◆ SOURCE DOCUMENT
● ● ● ●

Runner up: Pretending to Care - Tufts Amalgamates
Todd Rundgren's contemporary a cappella standard is so exquisitely performed here that we had to acknowledge it. The background voices sensitively support Jennifer DePreist's gorgeous voice. We usually harp on groups for covering too many already a cappella songs, but the Amalgamates have proven that just one, done well, can be an invaluable asset.
Best Mixed Collegiate Arrangement
Winner: Mother's Pride - Tufts Amalgamates
New England Conservatory student and Music Director John Churchwell chose a simple ballad by George Michael and built delicate vocal structures on ideas from the sparsely orchestrated original. What's left out is just as important as what's included in this arrangement, and John's gentle vocal lines make a strong case for a minimalist approach to arranging heartfelt ballads.
Runner up: Taco Bell Canon - U. Michigan Amazin' Blue
Unsure who arranged "Taco Bell Canon," Karl Kasischke comments, "Well, it's based on Pachelbel's Canon in D and we sing it in F, so that must account for something..."
Best Mixed Collegiate Soloist
Winner: Leslie Ahern - Tufts Amalgamates
Soprano solos are hard to find in pop music, and those available are usually quite difficult to sing. Kate Bush's "The Man With The Child In His Eyes" is no exception, and Leslie Ahern delivers it beautifully. With a tender, breathy tone Leslie floats effortlessly over another beautiful Mates slow song. You can also hear her playfully singing "La Bamba" in the middle of "Every Little Thing He Does Is Magic" and floating in descants in various other songs on the album, but her best work is definitely on "Child."

● ● ● ●

◆ WHAT YOU WILL DO
Can you carry the a cappella awards write-up above onward, picking up right after its final sentence?

◆ DATASET SECTION
● ● ● ●

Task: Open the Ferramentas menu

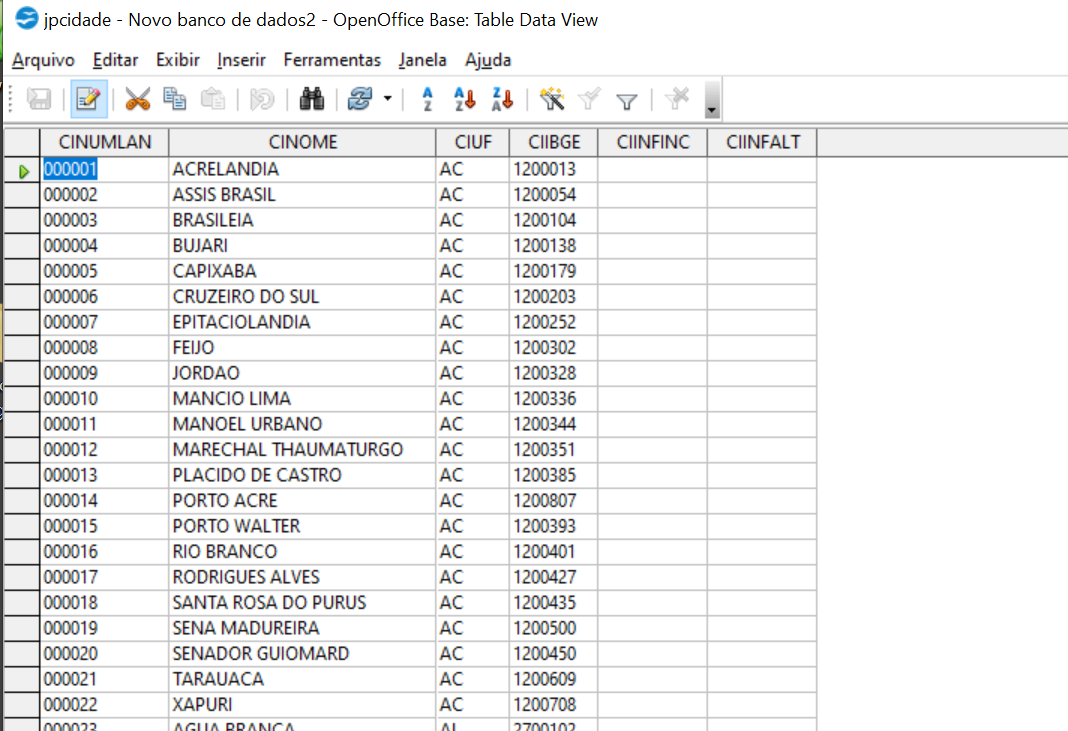Action: point(332,60)
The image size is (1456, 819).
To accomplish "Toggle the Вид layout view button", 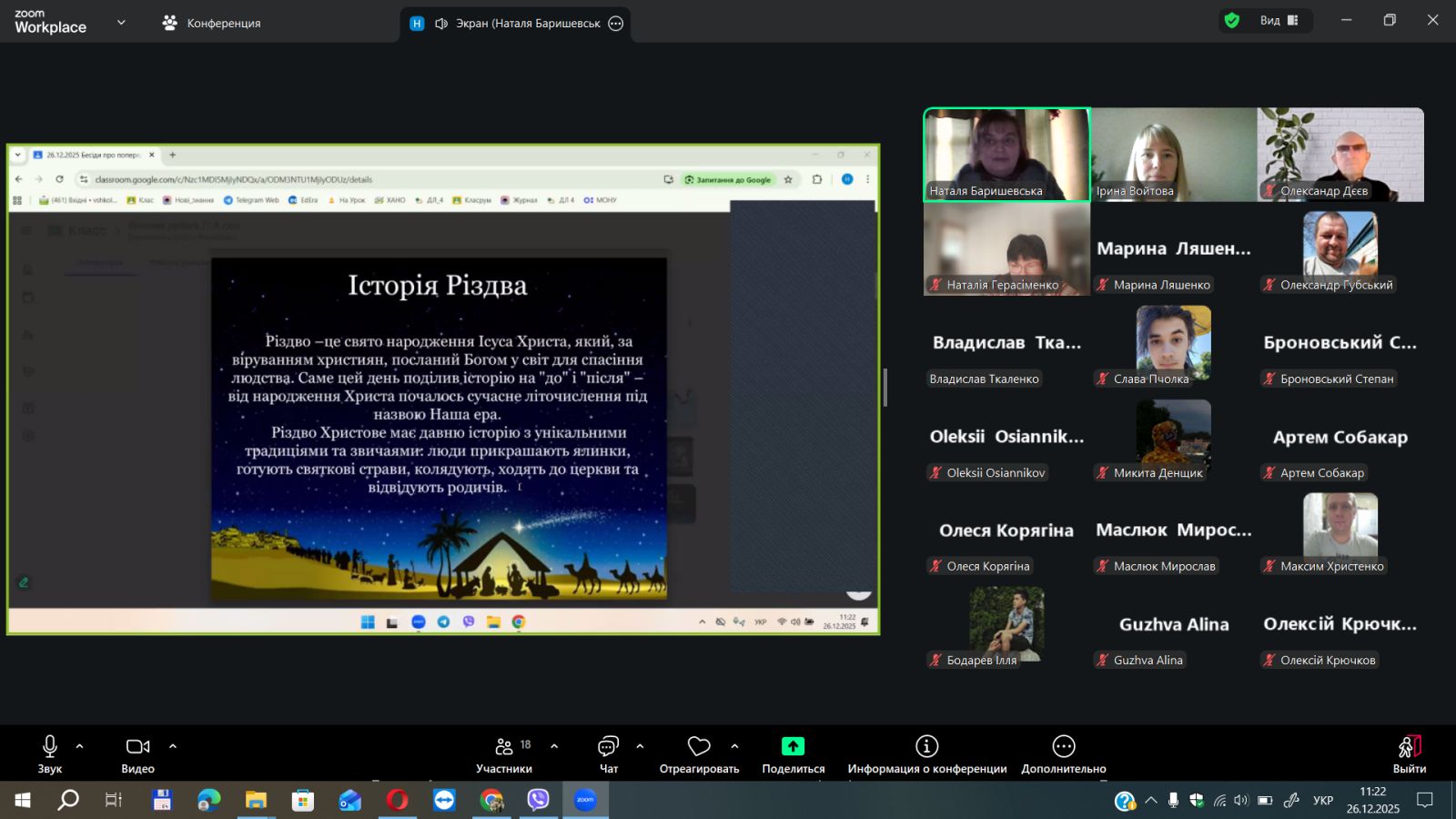I will [x=1279, y=20].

● ● ● ●

◆ RESPONSE BELOW
Runner up: Shelly Barnard - Kenyon College Chasers
Shelly Barnard's rendition of the Bonnie Raitt tune "Have a Heart" is clearly the highlight of the Chasers' 15 People Enjoyed Having You. Her voice is smooth and consistent, yet always engaging. We wish she had been given more time in the spotlight before she graduated.
Best Male Collegiate Album
Winner: Foster Street - Tufts Beelzebubs
Foster Street has sold more than 4000 copies, which is more than any other collegiate album as far as we know. The basis for its popularity -- besides the Bubs' busy touring schedule and energetic live shows -- is that it succeeds on both the cerebral and visceral levels. The ballsy songs are impeccably executed, while the slower ones still pack a punch. The arrangements have to be heard to be believed, and the ample vocal percussion is brilliantly engineered. The brilliant solo performances clinch Foster Street's classic status. Todd Herzog struts his pipes on "Always Something There To Remind Me" and "Pinball Wizard." Rob Penn packs a wallop on "Rio," and then delivers a breathy, soulful rendition of "I Get Along Without You Very Well." Brad Linard positively swings on "Beyond the Sea." Stated bluntly: great songs, great arrangements, great Soloists, great album.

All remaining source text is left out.